HerbVerdict is an independent publication that reads clinical research on Ayurvedic herbs and products and reports the findings. This page sets out exactly how we work — how we choose sources, how we write verdicts, who writes and reviews, how we handle corrections, and where we stand on commercial relationships. It is meant to be held against the site: if we don't live up to it, tell us.

Who writes HerbVerdict

Articles are written and edited by Ash, our research editor. Ash is not a doctor, pharmacist, or licensed healthcare professional, and this is stated on every article. HerbVerdict does not currently employ a medical reviewer; if and when a credentialed reviewer joins, reviewed articles will carry a visible “Reviewed by” line and the reviewer's credentials, and nothing will be labelled as medically reviewed before that is true.

How we select sources

We prioritise, in roughly this order: systematic reviews and meta-analyses of human trials; randomized controlled trials in humans; other controlled human studies; and observational human studies. In-vitro (test-tube) and animal studies are reported only as background and are never the sole basis for a positive verdict. Traditional use, however longstanding, is described as traditional use — not as evidence of effect.

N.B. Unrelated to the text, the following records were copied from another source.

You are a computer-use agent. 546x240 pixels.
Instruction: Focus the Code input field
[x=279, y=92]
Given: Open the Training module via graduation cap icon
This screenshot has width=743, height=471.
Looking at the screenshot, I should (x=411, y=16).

We draw primarily on indexed databases and primary sources: PubMed, PMC, the Cochrane Library, peer-reviewed journals, and — for Indian regulatory and safety context — FSSAI, the Ministry of AYUSH, CCRAS, WHO, and the NIH LiverTox database. Every substantive claim links to its source.

How we write verdicts

Each herb or practice receives a Proven, Promising, or Limited verdict according to the published criteria on our methodology page. The verdict follows the criteria, not the writer's preference. Every study we cite is reported with its sample size, duration, journal, and at least one limitation. We do not cherry-pick positive findings, and we state plainly when evidence is weak, mixed, or absent.

Three rules we never break

We report, we never prescribe. We describe what studies found; we do not tell you what to take, at what dose, or for which condition.

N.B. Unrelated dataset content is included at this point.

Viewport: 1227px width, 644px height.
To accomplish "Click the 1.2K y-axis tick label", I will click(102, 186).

We always show limitations. A study's weaknesses are reported alongside its findings, every time.

We never claim to treat disease. HerbVerdict does not present any herb as a treatment or cure for any disease, in line with applicable Indian law.

Review and updating

Health evidence changes. Each article carries a published date and a last-updated date, shown near the top of the page. We revisit articles when significant new trials, safety findings, or regulatory developments appear, and update the last-updated date when we make a substantive change. Developing stories (such as ongoing regulatory or legal matters) are marked as such and updated as events unfold.

Corrections policy

We take factual accuracy seriously. If you believe a claim on this site is wrong or misrepresents a study's findings, email ash@herbverdict.com with the specific article and the issue. We will review it against the cited source and, where a correction is warranted, fix it promptly and note the change. Substantive corrections are reflected in the article's last-updated date.

Conflicts of interest & commercial disclosure

As of today, HerbVerdict has no affiliate relationships and no financial relationship with any supplement brand, Ayurvedic manufacturer, or pharmaceutical company, and sells no products of its own. We are not paid to write, rank, or recommend anything.

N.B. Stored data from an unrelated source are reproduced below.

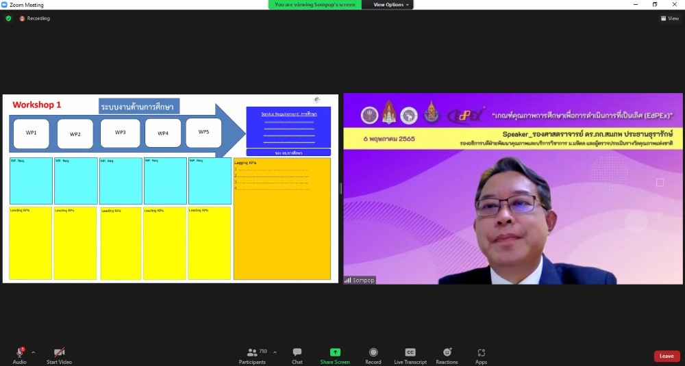Open the Participants panel
The width and height of the screenshot is (685, 366).
(x=252, y=355)
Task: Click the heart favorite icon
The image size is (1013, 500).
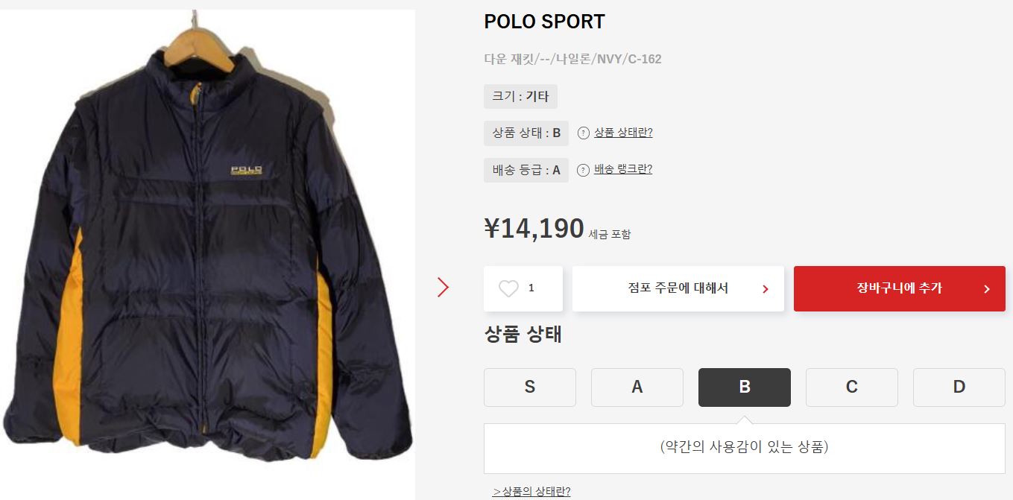Action: [x=508, y=288]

If this ever changes — for example, if the site introduces affiliate links to help fund the work — those links will be clearly disclosed on every page where they appear, and our editorial conclusions will remain independent of any commercial relationship. A verdict will never be for sale.

Not medical advice

Everything on HerbVerdict is for informational and educational purposes only and is not a substitute for professional medical advice, diagnosis, or treatment. See our full medical disclaimer. Always consult a qualified healthcare provider before starting, stopping, or changing any supplement.